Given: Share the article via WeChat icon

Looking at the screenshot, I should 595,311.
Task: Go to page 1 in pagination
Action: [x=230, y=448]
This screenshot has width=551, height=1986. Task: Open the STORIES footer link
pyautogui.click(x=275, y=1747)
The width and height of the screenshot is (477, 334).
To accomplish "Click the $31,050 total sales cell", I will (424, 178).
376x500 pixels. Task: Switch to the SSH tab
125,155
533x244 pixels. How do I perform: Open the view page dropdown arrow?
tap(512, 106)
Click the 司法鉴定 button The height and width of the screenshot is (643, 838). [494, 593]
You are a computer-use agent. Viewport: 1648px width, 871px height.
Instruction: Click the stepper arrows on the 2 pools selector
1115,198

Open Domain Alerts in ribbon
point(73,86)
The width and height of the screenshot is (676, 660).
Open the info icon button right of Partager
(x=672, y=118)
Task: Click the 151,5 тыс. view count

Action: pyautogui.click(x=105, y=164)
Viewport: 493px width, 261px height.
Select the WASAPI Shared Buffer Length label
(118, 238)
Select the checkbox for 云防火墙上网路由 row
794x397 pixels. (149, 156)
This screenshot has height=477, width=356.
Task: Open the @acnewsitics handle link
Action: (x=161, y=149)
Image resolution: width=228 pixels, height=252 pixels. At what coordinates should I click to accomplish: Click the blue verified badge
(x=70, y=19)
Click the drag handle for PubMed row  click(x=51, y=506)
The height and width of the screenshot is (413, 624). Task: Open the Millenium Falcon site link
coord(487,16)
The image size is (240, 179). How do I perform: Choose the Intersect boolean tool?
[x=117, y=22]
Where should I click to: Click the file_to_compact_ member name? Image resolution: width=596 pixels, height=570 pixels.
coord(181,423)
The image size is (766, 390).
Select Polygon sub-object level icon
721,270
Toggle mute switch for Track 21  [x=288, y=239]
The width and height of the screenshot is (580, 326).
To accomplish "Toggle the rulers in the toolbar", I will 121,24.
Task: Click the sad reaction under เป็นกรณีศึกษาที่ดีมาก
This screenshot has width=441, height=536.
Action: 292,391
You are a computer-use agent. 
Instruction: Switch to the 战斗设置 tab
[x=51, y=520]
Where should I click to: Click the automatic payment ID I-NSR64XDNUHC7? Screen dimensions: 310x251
____________
| Aim of the exercise |
Restate word for word the entries above, starting at the line with "Open Domain Alerts in ribbon" and ending at the line with "Viewport: 493px width, 261px height.", inclusive, and no others.

| Task response |
Open Domain Alerts in ribbon
point(73,86)
The width and height of the screenshot is (676, 660).
Open the info icon button right of Partager
(x=672, y=118)
Task: Click the 151,5 тыс. view count

Action: pyautogui.click(x=105, y=164)
Viewport: 493px width, 261px height.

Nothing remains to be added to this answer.